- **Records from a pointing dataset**
________________

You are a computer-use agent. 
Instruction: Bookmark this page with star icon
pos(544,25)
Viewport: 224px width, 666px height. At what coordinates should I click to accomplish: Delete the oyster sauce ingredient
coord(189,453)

________________

- **Problem requirements**
Rewrite the items from the line containing "Viewport: 224px width, 666px" through the end of the records, replacing "oyster sauce" with "soy sauce" and leaving everything else unchanged.

- **Solved exercise**
Viewport: 224px width, 666px height. At what coordinates should I click to accomplish: Delete the soy sauce ingredient
coord(189,453)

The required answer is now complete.